The more fragile case is when the model only returns text. For that, the method shifts to a two-step pipeline: (1) generate text that contains JSON in a predictable wrapper, then (2) extract and validate it against a Pydantic schema. The example defines a Pydantic BaseModel with two required fields—readability and conciseness—both scored from 0 to 10. It then leverages LangChain/Ragas-style schema prompting patterns: the prompt includes the schema, instructs the model to return only a pure JSON string (no preamble or explanation), and often specifies that the JSON should be surrounded by triple backticks. After receiving the model output, the code strips the backticks, parses the remaining string into a Python dictionary, and uses Pydantic’s parsing/validation to ensure the fields and types match.

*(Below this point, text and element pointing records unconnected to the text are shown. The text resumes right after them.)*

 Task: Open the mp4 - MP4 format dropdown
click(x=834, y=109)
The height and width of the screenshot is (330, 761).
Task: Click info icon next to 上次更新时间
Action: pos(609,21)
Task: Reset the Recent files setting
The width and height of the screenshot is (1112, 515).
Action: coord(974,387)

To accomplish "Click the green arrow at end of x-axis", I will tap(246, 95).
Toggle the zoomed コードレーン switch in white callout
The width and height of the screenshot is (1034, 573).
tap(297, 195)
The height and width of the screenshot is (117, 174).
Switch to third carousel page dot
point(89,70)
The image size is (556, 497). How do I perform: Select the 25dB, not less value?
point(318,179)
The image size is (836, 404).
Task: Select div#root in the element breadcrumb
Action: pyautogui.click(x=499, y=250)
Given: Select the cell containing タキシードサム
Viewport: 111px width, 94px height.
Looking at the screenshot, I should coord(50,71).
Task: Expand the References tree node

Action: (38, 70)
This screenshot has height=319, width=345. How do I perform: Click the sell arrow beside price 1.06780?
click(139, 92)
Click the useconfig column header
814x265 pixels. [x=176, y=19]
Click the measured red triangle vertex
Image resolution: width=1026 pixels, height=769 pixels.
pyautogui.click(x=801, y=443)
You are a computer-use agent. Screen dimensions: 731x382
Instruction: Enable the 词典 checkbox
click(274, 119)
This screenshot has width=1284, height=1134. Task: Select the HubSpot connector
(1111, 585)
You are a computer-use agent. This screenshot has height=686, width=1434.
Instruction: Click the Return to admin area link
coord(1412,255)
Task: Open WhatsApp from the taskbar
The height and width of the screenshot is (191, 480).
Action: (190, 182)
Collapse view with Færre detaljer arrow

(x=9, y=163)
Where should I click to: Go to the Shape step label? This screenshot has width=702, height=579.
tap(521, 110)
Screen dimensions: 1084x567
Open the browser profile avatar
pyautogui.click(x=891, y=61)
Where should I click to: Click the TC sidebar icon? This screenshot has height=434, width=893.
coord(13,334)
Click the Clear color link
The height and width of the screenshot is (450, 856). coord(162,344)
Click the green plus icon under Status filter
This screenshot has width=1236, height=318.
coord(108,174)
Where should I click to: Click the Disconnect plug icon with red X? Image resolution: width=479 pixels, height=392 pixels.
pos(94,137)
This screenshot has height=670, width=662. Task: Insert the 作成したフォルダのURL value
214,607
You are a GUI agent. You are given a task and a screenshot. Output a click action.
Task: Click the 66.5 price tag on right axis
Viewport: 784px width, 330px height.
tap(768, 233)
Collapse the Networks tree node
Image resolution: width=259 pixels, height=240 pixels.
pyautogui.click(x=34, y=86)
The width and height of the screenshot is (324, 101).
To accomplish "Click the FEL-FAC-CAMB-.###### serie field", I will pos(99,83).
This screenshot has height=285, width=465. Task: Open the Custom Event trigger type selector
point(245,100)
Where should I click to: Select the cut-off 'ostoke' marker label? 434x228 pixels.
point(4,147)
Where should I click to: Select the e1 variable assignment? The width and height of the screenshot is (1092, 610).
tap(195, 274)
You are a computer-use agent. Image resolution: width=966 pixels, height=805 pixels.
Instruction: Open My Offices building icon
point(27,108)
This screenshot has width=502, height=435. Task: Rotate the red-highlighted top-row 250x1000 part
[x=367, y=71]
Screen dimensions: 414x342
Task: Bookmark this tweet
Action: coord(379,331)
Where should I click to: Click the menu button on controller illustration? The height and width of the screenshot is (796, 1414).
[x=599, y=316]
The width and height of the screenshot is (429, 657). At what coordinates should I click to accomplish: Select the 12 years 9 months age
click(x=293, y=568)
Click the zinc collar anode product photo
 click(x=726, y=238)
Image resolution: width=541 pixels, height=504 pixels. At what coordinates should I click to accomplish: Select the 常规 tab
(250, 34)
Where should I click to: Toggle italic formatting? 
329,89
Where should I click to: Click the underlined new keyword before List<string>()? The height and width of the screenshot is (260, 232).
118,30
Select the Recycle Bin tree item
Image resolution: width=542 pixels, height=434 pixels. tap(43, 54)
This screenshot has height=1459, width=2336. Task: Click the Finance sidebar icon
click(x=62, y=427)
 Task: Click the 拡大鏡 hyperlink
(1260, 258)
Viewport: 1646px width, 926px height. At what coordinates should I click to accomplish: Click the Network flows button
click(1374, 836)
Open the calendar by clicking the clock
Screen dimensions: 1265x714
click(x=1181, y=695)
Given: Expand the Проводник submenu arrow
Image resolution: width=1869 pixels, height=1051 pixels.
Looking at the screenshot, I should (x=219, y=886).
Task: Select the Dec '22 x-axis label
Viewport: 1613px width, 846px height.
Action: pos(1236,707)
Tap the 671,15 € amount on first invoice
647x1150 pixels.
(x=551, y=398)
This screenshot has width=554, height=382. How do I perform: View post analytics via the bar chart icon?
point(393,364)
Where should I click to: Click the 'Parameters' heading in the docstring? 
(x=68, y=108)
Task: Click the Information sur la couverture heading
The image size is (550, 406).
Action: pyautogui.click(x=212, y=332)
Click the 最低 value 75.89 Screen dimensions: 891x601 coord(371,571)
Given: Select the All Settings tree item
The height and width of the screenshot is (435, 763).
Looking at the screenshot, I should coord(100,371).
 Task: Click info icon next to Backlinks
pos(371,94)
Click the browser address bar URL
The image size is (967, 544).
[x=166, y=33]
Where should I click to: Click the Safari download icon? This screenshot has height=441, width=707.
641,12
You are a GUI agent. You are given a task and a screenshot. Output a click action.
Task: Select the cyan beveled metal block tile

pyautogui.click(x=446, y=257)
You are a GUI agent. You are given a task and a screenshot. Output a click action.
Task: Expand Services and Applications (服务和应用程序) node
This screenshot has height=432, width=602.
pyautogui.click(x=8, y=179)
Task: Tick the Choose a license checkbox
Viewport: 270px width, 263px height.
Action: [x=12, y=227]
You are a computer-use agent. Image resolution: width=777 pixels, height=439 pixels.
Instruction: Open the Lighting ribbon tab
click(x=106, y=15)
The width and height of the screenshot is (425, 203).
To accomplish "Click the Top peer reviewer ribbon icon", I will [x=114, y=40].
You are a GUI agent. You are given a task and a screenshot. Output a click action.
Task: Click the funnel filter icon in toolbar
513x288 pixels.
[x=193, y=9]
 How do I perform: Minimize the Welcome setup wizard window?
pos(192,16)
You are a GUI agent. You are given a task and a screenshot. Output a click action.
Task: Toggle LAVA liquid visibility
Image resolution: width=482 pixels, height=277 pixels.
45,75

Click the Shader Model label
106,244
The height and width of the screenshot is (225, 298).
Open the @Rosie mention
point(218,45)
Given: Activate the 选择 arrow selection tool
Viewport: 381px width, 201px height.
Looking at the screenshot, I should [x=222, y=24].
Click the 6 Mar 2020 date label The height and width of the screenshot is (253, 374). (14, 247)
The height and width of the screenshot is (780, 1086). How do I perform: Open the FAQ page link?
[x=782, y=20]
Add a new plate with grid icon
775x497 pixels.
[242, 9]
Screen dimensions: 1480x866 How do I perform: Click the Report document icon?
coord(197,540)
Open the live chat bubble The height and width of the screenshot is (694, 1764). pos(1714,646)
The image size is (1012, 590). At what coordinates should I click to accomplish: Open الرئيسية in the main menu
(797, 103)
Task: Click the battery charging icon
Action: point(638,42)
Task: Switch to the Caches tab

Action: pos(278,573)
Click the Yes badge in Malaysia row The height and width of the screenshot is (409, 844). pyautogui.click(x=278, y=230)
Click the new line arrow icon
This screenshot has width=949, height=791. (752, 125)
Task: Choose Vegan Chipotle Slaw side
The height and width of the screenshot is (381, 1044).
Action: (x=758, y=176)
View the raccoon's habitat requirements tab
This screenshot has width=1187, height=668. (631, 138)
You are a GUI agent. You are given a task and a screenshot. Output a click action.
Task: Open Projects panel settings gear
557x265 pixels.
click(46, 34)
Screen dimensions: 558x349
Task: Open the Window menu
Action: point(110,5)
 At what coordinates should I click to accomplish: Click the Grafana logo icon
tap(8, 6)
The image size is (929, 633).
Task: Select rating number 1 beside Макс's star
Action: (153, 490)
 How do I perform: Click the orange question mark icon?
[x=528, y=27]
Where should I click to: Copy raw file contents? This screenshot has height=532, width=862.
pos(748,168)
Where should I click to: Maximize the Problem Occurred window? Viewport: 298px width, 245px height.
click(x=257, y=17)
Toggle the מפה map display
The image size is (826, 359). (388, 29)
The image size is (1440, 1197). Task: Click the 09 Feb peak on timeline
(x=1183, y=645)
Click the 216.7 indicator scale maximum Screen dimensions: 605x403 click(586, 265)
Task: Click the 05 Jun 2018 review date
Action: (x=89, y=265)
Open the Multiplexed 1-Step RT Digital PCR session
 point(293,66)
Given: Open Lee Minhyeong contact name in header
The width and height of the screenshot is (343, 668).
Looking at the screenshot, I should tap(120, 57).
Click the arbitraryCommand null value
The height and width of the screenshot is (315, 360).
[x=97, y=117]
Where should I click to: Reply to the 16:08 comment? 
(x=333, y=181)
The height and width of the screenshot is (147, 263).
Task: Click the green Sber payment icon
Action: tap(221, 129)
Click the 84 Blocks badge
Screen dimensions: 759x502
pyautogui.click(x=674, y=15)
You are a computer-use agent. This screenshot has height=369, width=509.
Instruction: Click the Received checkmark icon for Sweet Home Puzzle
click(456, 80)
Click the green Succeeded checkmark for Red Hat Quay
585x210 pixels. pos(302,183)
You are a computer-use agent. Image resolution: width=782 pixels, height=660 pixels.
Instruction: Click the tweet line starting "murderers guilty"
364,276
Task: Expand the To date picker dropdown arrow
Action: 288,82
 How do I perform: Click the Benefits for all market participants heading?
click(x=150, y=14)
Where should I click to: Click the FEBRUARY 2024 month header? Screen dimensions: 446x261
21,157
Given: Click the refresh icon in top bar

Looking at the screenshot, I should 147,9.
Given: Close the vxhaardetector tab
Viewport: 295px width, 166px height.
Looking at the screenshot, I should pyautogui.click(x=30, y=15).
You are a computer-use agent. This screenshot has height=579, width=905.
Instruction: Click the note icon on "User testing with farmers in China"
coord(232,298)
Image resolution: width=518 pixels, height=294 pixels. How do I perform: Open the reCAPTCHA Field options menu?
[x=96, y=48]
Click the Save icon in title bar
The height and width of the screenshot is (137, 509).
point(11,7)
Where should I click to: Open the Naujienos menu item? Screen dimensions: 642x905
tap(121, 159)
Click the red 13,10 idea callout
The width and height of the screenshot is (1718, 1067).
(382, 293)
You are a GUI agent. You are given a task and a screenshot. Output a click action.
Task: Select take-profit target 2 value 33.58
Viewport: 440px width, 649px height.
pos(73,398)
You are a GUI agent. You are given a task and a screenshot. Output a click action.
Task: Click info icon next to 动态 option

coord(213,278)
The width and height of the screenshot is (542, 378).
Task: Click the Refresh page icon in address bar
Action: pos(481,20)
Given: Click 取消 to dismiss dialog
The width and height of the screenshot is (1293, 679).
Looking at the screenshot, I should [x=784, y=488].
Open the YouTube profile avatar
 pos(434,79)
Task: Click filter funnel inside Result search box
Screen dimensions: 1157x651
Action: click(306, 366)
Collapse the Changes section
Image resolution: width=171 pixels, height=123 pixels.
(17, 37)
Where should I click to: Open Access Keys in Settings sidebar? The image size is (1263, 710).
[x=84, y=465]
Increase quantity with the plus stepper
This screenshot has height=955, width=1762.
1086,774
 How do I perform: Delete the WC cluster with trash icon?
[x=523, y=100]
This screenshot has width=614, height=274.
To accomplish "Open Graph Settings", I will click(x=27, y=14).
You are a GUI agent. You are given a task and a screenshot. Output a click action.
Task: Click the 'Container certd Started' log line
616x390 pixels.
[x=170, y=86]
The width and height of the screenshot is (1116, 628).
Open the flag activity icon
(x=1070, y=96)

A key practical detail is the prompt engineering itself. The “text-only” prompt is long and prescriptive: it repeats the evaluation task (scoring tweet writing style for readability and conciseness), includes both a correctly formatted example and a negative example where the JSON object properties are not well formatted, and ends with explicit instructions to output JSON only. In the example, running this prompt against “Lama 3” yields a response that can be cleaned (removing the backticks) and parsed into the Pydantic model.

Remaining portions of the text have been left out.